Greinke needed just 56 pitches to get through his first five innings and retired 13 in a row at one point and 17 out of 18 in between Herrera's home run and the start of the seventh inning.
"You know what you are getting when you see his name penciled in as a starter," said Cody Asche, who was hitless in four at-bats from the leadoff spot in the Phillies lineup on Saturday. "You know he’s tough, but as a team, we’ve got to be tougher. I can only speak for myself, but I’m disappointed in the way that I let him get me out four times – so that’s the toughest thing to swallow after that loss. Not making him adjust to us. If you let a Cy Young quality pitcher do that, you are going to get the results that you got."
• The Bad: Ryan Howard's first start since Tuesday (and just his third at first base this month) came against Greinke. Howard went 0-for-4 with a strikeout to drop his batting average to a season-low .145 and his OPS to .546.
"He had some numbers off Greinke," Mackanin said of Howard, who came into the day 4-for-15 with 4 RBI in his career against Greinke. "He had some numbers off Greinke and I need to play him to keep him sharp. He's hit a couple or three home runs off Greinke in the past."
Howard does not have a home run in his career against Greinke, actually. Since April 30, Howard is hitting .094 (9-for-96) with 38 strikeouts.

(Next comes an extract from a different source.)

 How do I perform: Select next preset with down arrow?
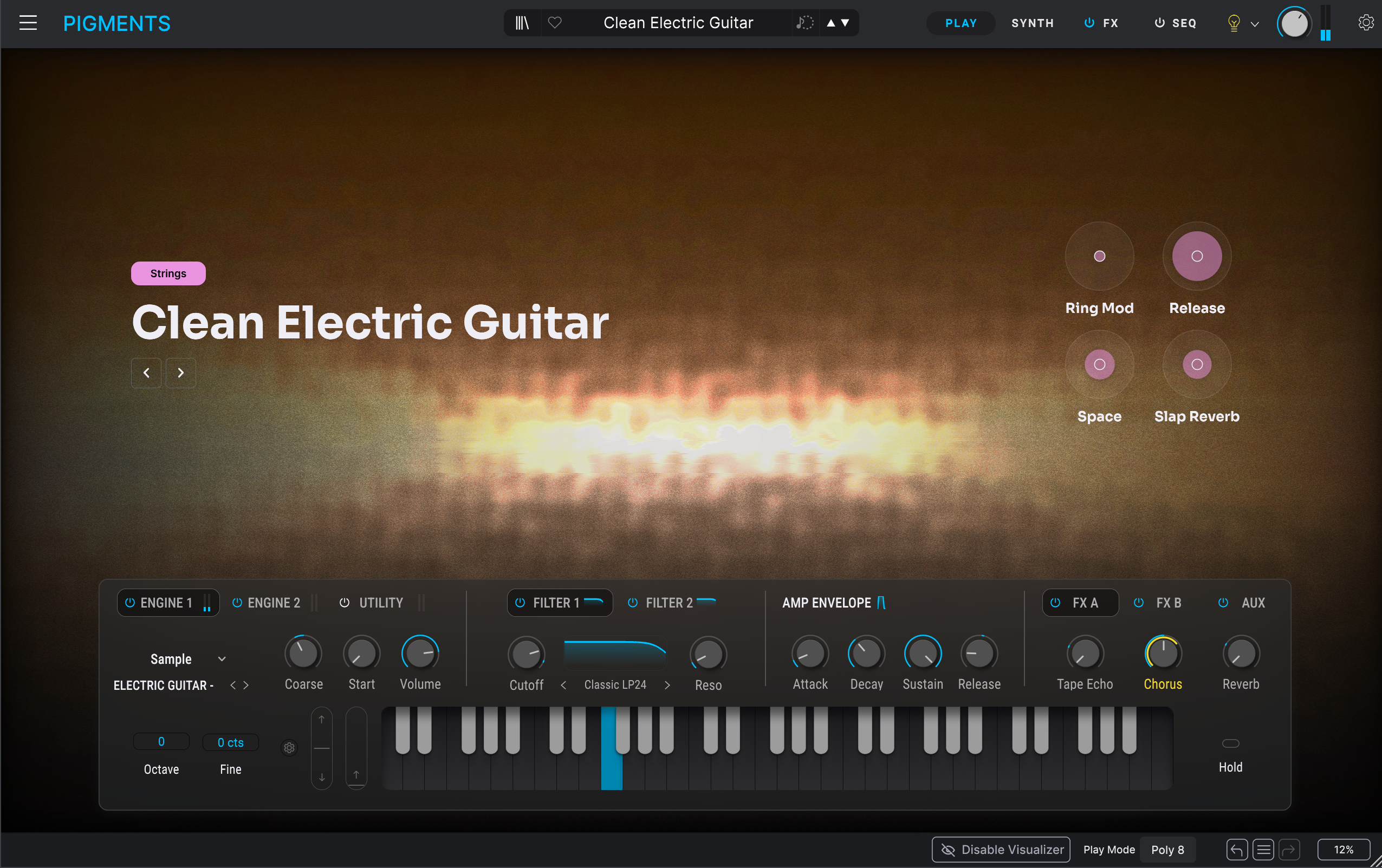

• The Ugly: Maikel Franco was shifted out of the middle of the lineup and into the sixth spot of Mackanin's lineup on Saturday. It ended a run of 140 starts for Franco hitting in the third, fourth, or fifth spots in the batting order; Franco hit seventh in his 16th career big league game in September of 2014.
Franco, expected to be a pillar of a young lineup in 2016, went 0-for-3 with a strikeout on Saturday. He did not hit a ball out of the infield. Franco is hitless in his last 12 at-bats with five strikeouts.
Franco is hitting .175 (11-for-63) in the last three weeks (18 games).
"It’s not happening right now," Franco said. "I mean it’s totally frustrating for everybody, because you want to do something to help your team, you want to go out there with energy and everything like that. Nothing good is happening right now. It’s frustrating for everybody. The only thing I say is you have to stay positive, stay strong. Keep doing what you’re doing and try to get better."
Is he guilty of overswinging, something Mackanin observed on Friday night?
"Sometimes, yeah," he said. "I’ll he honest. I think sometimes I try to do too much. But it happens in the game."